Occorre fare un passo indietro. Il gruppo si forma nei primissimi anni 90, vantando illustri esponenti della scena. Il batterista Mark Pickerel proviene dagli Screaming Trees, mentre il bassista Hiro Yamamoto è stato la spina dorsale dei primi Soungarden, lasciando Cornell e soci per la presa troppo professionale presa dopo "Louder than Love". Il perno è però costituito dal personaggio meno noto, il cantante-chitarrista-tastierista Robert Roth. Se la nobiltà della sezione ritmica garantisce un notevole spettro di soluzioni, grazie a poderose e sulfuree scansioni, Roth dimostra tra questi solchi di poter entrare a pieno titolo nell'élite artistica cittadina. Parti di chitarra grezze e sature di distorsione come da manuale vengono intarsiate da sognanti organi e squisiti tocchi di mellotron, ridando linfa a un filone aureo che sembrava ormai dissanguato: il tutto condito oltretutto da una voce anthemica e incisiva come da cobainiano copione.

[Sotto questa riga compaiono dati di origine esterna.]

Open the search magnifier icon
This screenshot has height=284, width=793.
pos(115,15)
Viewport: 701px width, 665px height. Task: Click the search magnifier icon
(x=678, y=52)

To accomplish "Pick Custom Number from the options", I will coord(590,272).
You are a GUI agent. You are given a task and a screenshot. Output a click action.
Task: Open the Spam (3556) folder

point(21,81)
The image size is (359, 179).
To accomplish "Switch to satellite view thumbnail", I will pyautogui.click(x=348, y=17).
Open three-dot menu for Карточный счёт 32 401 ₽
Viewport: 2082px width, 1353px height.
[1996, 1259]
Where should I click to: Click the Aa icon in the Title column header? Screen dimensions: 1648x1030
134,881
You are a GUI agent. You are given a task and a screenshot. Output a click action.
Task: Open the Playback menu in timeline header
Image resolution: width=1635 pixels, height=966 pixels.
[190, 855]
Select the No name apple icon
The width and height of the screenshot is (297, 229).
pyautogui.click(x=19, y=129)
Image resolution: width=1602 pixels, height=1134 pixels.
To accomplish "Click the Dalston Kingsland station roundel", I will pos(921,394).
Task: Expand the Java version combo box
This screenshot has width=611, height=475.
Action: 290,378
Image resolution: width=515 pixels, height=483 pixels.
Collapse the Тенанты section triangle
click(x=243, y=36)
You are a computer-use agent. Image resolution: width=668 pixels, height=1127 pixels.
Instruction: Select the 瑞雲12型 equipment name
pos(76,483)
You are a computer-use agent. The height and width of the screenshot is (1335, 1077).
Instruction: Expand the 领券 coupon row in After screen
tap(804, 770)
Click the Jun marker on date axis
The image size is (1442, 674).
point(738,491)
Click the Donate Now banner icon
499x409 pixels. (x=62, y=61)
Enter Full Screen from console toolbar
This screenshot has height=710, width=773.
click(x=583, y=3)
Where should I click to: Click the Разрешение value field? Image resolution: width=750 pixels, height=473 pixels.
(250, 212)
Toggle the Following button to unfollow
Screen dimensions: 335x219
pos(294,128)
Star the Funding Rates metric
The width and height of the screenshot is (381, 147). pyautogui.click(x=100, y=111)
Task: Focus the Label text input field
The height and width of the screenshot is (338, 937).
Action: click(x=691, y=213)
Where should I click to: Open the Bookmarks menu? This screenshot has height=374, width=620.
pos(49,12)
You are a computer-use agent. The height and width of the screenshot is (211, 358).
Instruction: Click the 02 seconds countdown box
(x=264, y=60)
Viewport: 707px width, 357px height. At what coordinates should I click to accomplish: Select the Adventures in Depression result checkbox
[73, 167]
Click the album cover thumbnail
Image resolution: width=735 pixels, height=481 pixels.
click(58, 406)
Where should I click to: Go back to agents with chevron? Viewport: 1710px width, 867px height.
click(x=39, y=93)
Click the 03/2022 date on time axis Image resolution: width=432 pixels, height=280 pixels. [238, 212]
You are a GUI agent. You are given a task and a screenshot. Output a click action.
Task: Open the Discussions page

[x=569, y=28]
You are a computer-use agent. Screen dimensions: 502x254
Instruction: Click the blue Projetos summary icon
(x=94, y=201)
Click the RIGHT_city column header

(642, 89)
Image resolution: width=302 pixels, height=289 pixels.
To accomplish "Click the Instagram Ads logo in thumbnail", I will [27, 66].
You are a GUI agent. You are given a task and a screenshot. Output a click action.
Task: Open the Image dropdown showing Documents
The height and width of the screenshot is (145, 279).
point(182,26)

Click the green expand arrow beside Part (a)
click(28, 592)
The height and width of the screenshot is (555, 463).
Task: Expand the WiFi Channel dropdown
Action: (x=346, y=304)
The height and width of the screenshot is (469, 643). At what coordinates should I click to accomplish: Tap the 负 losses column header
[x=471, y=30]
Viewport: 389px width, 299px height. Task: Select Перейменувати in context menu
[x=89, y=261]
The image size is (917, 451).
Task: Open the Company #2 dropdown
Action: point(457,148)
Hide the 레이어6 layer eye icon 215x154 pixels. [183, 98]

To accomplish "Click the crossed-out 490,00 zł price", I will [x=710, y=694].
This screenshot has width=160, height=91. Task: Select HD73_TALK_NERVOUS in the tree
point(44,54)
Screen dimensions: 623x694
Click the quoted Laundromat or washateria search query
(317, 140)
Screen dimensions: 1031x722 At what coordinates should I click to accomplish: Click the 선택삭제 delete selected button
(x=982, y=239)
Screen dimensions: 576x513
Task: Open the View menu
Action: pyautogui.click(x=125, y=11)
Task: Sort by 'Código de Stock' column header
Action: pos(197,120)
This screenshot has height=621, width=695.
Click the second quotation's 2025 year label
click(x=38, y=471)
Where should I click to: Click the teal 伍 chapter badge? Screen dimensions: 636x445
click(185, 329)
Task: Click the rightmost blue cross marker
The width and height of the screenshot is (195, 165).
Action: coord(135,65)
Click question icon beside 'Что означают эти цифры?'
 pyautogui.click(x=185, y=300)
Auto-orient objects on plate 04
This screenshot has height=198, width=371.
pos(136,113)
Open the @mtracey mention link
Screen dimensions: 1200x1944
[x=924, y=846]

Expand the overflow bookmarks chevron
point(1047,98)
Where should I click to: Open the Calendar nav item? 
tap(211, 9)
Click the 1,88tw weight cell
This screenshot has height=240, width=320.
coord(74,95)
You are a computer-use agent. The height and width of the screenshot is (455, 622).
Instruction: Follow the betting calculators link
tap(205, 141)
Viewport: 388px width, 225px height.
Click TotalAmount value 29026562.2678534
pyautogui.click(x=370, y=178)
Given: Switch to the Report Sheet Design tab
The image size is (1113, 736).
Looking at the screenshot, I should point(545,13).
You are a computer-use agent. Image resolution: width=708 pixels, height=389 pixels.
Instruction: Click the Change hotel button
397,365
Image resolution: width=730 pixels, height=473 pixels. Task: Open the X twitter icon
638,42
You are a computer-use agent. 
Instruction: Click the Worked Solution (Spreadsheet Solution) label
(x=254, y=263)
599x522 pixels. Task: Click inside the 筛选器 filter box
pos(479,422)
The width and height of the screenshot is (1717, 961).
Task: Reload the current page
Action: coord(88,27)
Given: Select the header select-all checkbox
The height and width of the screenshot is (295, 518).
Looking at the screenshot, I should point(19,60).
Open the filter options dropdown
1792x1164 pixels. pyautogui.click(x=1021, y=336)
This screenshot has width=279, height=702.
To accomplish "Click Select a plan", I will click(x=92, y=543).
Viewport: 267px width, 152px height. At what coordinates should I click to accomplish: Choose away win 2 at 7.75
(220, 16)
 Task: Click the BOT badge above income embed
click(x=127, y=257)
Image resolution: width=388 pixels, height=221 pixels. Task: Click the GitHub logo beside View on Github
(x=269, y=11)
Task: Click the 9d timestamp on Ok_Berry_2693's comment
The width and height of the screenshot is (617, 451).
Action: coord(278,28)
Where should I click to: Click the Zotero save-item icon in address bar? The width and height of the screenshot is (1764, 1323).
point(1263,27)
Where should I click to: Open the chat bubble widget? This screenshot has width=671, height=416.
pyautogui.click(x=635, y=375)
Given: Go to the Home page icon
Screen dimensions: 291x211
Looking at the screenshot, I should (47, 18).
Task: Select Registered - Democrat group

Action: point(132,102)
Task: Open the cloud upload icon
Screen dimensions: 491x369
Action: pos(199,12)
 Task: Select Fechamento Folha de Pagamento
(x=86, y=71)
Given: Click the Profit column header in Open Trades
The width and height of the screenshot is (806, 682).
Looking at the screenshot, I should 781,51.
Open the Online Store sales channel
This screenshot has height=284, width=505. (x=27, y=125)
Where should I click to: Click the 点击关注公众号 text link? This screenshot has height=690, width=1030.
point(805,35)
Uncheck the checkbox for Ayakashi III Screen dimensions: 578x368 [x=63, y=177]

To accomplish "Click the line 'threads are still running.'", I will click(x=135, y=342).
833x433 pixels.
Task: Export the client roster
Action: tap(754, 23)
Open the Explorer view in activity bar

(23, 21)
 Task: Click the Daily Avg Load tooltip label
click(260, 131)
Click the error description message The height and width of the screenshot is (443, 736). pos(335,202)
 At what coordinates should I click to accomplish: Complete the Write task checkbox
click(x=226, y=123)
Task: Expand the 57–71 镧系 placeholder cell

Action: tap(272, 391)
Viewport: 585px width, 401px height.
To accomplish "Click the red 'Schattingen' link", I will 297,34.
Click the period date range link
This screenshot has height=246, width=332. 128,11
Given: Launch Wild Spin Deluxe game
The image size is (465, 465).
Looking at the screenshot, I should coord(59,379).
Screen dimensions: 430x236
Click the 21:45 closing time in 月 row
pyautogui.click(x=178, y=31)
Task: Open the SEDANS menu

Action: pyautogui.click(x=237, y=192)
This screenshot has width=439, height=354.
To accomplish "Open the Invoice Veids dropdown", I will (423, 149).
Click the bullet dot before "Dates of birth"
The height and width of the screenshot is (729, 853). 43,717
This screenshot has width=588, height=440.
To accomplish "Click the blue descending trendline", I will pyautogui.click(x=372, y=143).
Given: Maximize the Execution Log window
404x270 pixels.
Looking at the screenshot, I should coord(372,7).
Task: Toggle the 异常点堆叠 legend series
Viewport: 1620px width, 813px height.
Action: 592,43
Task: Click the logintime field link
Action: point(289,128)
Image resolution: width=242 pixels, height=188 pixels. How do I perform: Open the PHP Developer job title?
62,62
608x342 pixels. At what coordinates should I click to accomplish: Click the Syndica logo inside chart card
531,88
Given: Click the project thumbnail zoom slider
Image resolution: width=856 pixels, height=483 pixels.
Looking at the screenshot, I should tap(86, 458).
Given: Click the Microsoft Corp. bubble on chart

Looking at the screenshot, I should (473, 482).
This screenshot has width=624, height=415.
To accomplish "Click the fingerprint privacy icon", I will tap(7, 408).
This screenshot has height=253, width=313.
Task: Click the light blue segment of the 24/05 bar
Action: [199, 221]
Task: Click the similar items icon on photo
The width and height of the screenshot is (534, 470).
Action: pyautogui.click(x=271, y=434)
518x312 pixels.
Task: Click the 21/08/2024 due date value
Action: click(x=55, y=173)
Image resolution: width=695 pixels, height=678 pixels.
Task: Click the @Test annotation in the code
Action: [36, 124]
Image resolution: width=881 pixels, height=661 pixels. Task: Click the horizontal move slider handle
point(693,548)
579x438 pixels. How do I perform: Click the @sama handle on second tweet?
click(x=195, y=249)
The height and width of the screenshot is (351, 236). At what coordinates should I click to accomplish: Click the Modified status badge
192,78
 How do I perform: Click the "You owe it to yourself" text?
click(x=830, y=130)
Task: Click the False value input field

"Fast stories… " è un concept album, imperniato sui ricordi un ragazzo in stato vegetativo, il quale rivive in fase onirica una passata estate felice. "Il tempo è sogno", diceva Calderòn de la Barca. E nei 70 minuti di questa monumentale opera il tempo è sublimato magistralmente, nel suo continuo svolgersi e riavvolgersi, in un gioco di rimandi e abbandoni, fughe e riprese, inabissamenti ed emersioni verso i buchi neri dell'inconscio. Di questo percorso è degna colonna sonora la materia plasmata dal trio, in grado di alternare senza soluzione di continuità recrudescenze hard, fluttuazioni psichedeliche, ritmicità quasi pop e un dinamismo indie in grado di eludere le trappole della prolissità. Il viaggio comincia a bordo di una "Blue Flame Ford" riverniciata con potenti e ipnotiche laminature; prosegue sterzando verso tempestose strade hard rock asfaltate da anfetamine in "Four girls", "Hurricane dance", e "Virtually"; approda felicemente presso bizzarre oasi lisergiche in "So Strange", riuscendo tra l'altro a incastonare le malie liquide dei Doors nel contagioso furore dei Nirvana in "If you don't let it die" e "Angelhead". L'ultima tappa è costituita dal tour de force romantico ma disincantato di "Chlorine", 11 minuti intrisi di rugiada purificatrice, un ideale ponte tra Woodstock e il primo Lollapalooza.

In quel galeone c'è dunque qualcosa di prezioso: il "Zen Arcade" del Puget Sound.